*先週、トランプ大統領がイスラム圏7カ国からの入国を禁止する大統領令に署名したことに対する批判と混乱が政府内部にも広がりました。司法省トップのイエーツ司法長官代行は、大統領令に従わないよう同省に指示し、直後にトランプ氏はイエーツ氏を解任しました。抗議の動きが国務省の現職職員にも拡大しました。大統領令が違憲だとする提訴の動きも相次いでおり、西部ワシントン州は、州として初めて提訴に踏み切りました。

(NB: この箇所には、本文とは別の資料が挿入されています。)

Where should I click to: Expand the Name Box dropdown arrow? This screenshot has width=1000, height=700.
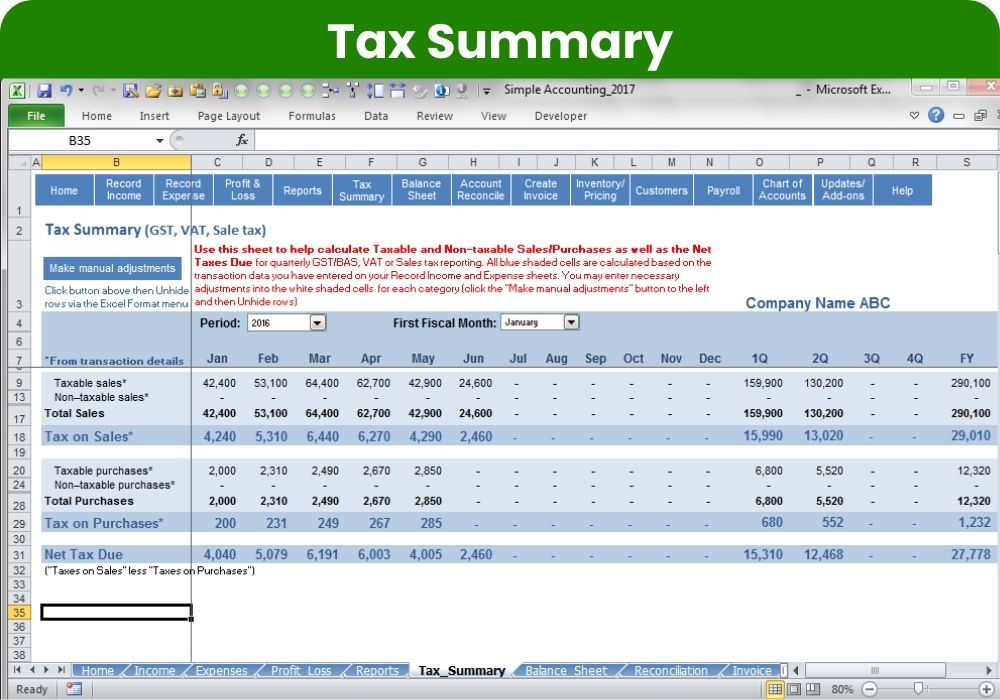click(x=160, y=141)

*トランプ大統領が命じたイスラム圏7カ国からの入国禁止措置を巡り、当該国のイラクのアバディ首相は先週、首都バグダッドでの記者会見で「決定はイラク国民と国家に対する侮辱だ」と激しく反発しました。また、国連ではドゥジャリク事務総長報道官が、「国連はアメリカが速やかに入国禁止令を解除するよう望む」と表したほか、グテーレス事務総長が声明を発表し、「各国は国境を管理し、テロ組織の入国を阻止する権利と義務を持っている。しかし、それは宗教、民族、国籍による差別ではない」と示しました。

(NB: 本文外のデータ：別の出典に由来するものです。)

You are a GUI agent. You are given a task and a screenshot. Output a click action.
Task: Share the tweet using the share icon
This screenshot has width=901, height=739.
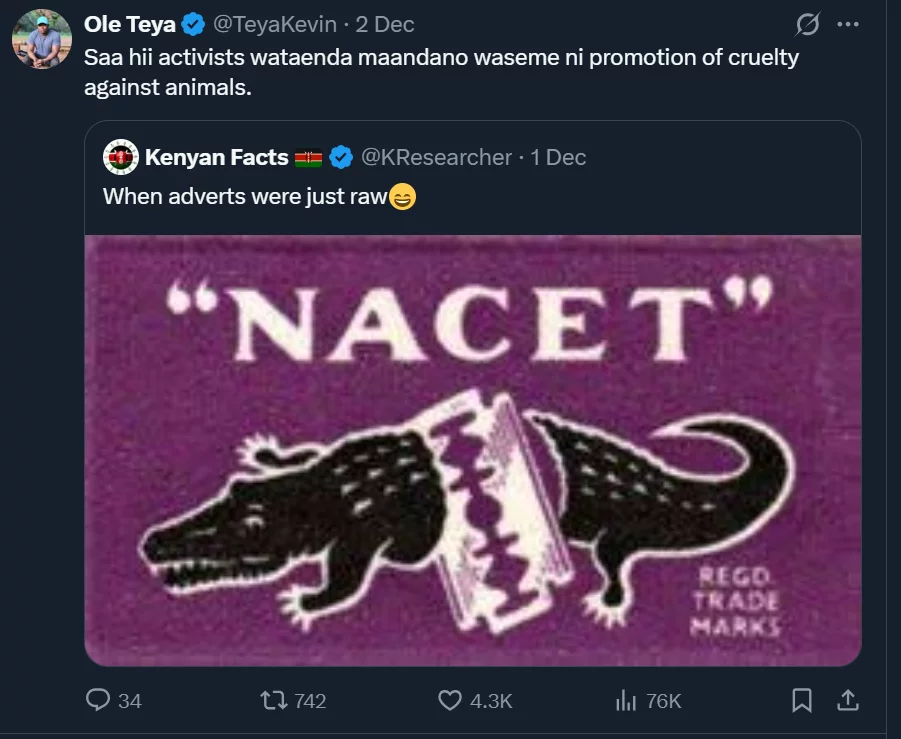(x=846, y=701)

*先週、マルタで開催中のEU=欧州連合非公式首脳会合で、加盟28カ国の首脳は、「マルタ宣言」を発表し、辺境警備を強化すると同時に、リビアなど北アフリカとの協力を強めて、地中海中部を通ってEUに入る移民を抑えるなど、不法移民の流入を抑制することを改めて表明しました。EUは去年3月、エーゲ海経由で入る中東からの難民を抑制するためトルコと合意し、効果を上げていますが、依然として地中海中部を経由してEUに入る北アフリカからの難民が増えている傾向にあります。
*アメリカのマティス国防長官の日本訪問で日米同盟の強化で一致したことを受けて、今月10日の日米首脳会談で、こうした認識を首脳どうしで確認するとともに、今後、同盟強化に向けた防衛力整備の在り方を検討していく方針です。一連の会談では、日米同盟を強化し、安全保障上の課題に協力して取り組んでいくことで一致し、安倍総理大臣や稲田防衛大臣は、日本として防衛力を強化し、役割の拡大を図っていく方針を伝えました。
*先週、過激派組織「IS=イスラム国」の拠点シリア北部ラッカの奪還を目指し、アメリカ軍の支援を受け地上作戦を続ける民兵組織「SDF=シリア民主軍」は、ISを包囲し孤立させるため、ラッカの東方に進軍し、作戦は第3段階に入ったと発表しました。